Revolution Rise è la naturale prosecuzione senza innovazione alcuna del sound forgiato dal quartetto, che è in larga parte debitore di quanto fatto da
Alice in Chains,
Creed e
Black Label Society. Somiglia anche, come disse il buon
Sbranf in occasione del disco precedente, a quanto proposto dai contemporanei
Adrenaline Mob. Finche siamo nella fase "paragoni" ci metto personalmente dentro anche i
Megadeth di
Countdown e
Youthanasia.
Riff ben costruiti, pesanti e pieni di groove che ti si incrostano nella corteccia celebrale, e non riesci ad evitare di seguire le canzoni con la tua air guitar (il modello sceglietelo voi), roba semplice ma di classe e che funziona dannatamente bene.
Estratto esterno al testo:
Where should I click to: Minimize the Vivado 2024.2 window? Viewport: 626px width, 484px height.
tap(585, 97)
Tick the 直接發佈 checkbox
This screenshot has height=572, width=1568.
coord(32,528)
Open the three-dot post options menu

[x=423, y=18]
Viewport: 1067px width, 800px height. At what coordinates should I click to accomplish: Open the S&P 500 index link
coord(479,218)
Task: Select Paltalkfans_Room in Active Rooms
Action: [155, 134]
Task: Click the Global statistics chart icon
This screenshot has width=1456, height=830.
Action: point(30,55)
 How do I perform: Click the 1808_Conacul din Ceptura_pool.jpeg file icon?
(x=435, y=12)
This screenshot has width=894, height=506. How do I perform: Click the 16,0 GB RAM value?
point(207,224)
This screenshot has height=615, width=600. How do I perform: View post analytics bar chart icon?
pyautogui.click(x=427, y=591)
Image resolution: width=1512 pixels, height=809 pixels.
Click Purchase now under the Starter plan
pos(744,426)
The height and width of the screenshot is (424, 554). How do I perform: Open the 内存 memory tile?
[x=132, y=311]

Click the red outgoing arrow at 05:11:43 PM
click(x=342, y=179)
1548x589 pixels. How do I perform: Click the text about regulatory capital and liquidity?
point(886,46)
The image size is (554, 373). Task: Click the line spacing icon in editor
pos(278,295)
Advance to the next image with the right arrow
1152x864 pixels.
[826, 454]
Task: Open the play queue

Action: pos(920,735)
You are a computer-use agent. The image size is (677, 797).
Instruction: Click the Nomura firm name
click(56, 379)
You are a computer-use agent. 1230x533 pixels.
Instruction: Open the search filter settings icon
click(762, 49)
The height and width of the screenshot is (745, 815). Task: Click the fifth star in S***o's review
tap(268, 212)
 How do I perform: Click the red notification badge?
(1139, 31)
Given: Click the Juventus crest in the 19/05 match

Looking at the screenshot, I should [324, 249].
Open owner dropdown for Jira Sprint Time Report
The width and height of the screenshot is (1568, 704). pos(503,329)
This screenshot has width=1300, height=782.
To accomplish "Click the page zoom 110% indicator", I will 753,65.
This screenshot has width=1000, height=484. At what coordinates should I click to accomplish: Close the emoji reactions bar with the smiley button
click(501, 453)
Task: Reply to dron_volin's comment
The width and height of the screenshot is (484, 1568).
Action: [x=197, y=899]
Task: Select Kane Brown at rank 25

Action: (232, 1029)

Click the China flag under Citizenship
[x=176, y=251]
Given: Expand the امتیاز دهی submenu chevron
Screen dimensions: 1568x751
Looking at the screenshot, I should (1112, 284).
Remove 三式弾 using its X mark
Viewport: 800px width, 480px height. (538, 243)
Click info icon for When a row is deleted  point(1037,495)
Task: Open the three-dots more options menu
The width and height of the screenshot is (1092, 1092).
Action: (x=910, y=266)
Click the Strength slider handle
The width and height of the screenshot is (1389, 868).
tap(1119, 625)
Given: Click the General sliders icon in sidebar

L'umore delle canzoni cambia spesso anche all'interno del medesimo brano e la band va a cercare suoni e soluzioni differenti per sottolinearlo. Parti vocali mai banali, fortemente sentite ed ispirate che dipingono linee melodiche impossibili da non cantare, e pazienza se l'ombra di
Layne Staley viene spesso fuori, i
Kill Devil Hill sanno di non essere originali ma sono altrettanto consapevoli di essere fottutamente in gamba. Le canzoni hanno un marchio ben definito e sono facilmente riconducibili al gruppo fin dal primo ascolto ma, va detto, hanno una certa omogeneità di fondo. Sebbene passino da spunti modern metal ad altri classicamente hard 'n' heavy, la velocità dei brani varia dal mid tempo all'up tempo senza mai sfociare nella velocità pura. Dopotutto il buon
Vinny non è mai stato un fulmine di guerra, è invece in possesso di un tocco pesante e preciso. Divagazioni batteristiche a parte, sarebbe sbagliato (come sempre) dare un valore questo disco solo in base al voto qui a destra.
Se è vero che l'originalità non è l'elemento principale del gruppo, è altrettanto vero che scrivere delle canzoni belle, semplici e che funzionano bene non è facile, soprattutto di quelle che una volta finito il disco ti fanno venir voglia di riascoltarlo. Provate a metterlo in macchina e ve ne accorgerete.
Due sono i pezzi che la band ha reso disponibile in rete e che vi riporto sotto, potrete così saggiarne direttamente la bontà, anche se la mia preferita rimane
Leave It All Behind. A proposito, aspetta che me li vado a riascoltare...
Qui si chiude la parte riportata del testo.